Gabby, a 5-year-old biracial girl, is excited about the cooking lesson her class will participate in after the morning class meeting. Her teacher, Mr. Glenn, can hardly keep the children focused on the calendar and the letter and word of the day because they are whispering about the “Yum Yum, Pizza Pie!” cooking lesson. With a picture of a White male chef displayed on the dry erase board, Mr. Glenn says, “Okay, all you little chefs—listed on the chart are all the things we need.” Mr. Glenn reads aloud the ingredients, cooking utensils, and the instructions for the “Yum Yum, Pizza Pie!” lesson. Mr. Glenn announces, “After break, I will assign each of you to cooking stations.”

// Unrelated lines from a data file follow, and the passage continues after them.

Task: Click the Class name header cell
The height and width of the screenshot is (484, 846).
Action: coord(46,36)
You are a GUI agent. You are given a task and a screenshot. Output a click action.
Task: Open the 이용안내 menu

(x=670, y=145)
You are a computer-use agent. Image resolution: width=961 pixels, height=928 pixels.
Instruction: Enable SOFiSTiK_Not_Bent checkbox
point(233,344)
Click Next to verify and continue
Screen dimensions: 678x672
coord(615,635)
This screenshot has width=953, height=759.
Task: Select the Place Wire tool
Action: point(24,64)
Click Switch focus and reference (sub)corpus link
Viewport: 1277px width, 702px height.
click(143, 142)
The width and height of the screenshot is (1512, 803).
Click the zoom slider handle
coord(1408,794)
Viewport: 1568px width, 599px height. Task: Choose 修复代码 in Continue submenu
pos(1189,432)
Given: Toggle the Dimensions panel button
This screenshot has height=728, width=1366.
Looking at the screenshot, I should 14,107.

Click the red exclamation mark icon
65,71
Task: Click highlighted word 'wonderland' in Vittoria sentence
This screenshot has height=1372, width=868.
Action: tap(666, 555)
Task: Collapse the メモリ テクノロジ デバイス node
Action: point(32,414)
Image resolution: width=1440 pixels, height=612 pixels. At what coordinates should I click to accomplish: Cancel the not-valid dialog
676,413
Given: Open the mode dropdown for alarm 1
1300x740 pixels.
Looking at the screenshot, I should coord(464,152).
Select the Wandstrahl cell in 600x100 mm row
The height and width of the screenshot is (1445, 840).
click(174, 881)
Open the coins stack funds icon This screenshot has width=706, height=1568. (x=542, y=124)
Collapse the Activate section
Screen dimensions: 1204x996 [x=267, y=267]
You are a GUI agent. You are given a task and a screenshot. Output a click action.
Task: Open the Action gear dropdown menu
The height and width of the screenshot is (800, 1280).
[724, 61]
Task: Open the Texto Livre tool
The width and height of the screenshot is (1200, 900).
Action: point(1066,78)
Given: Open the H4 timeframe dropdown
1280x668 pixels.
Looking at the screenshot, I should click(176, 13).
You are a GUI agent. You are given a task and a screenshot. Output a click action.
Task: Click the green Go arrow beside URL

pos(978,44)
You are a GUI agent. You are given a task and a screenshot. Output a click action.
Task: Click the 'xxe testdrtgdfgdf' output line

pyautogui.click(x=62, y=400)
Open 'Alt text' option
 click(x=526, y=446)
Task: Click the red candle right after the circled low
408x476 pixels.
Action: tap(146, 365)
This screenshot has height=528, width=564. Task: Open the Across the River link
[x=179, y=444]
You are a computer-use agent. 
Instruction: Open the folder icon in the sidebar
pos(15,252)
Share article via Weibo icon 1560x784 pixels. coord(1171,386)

While waiting in line to go in the restroom, Gabby tells Izzy (a White boy) and Ari (a White girl) that she wants to be in the rolling pin group to even out the dough. Izzy responds, “You can’t do that; that’s for boys!” “Yeah,” adds Felix (a Latinx boy). Marvin (a Black boy) tells Gabby they can roll the dough together because that is the group he wants to be in too. “You can’t be a chef,” Felix says, “They are White!” Izzy agrees.
Back in the classroom, Ari is feeling sad and doesn’t want to participate. Mr. Glenn is surprised that Ari does not want to join in the cooking lesson. Before assigning the children to cooking stations, Mr. Glenn pulls Ari aside to ask her what happened to her excitement. Ari tells Mr. Glenn about the conversation that took place in line for the restroom. Mr. Glenn, feeling slightly responsible for Izzy and Felix’s behavior, thanks Ari for speaking up and decides that a lesson about stereotypes needed to occur before cooking. Mr. Glenn recognizes that his representation of who can be a chef was both limited and limiting.
Establishing a caring classroom climate that promotes fairness and respect toward others who may be different from oneself requires early childhood educators to be mindful of their curricular decisions. When students of color do not see characters who look like them reflected in dynamic and positive ways, they are denied the encouragement needed to imagine what is possible. As captured in the opening vignette, the White male chef’s picture narrowed the view for Mr. Glenn’s students about who can be a chef concerning race and gender.
Children’s identities, learning, and growth are shaped by the perspectives and experiences early childhood educators provide for children in the classroom. Upon reflection, Mr. Glenn acknowledges his example contributed to his students’ narrow view of who can be a chef. Recognizing his role in this (mis)perception by his students, Mr. Glenn immediately makes another curriculum decision to challenge and correct some of his students’ views about race and gender concerning careers.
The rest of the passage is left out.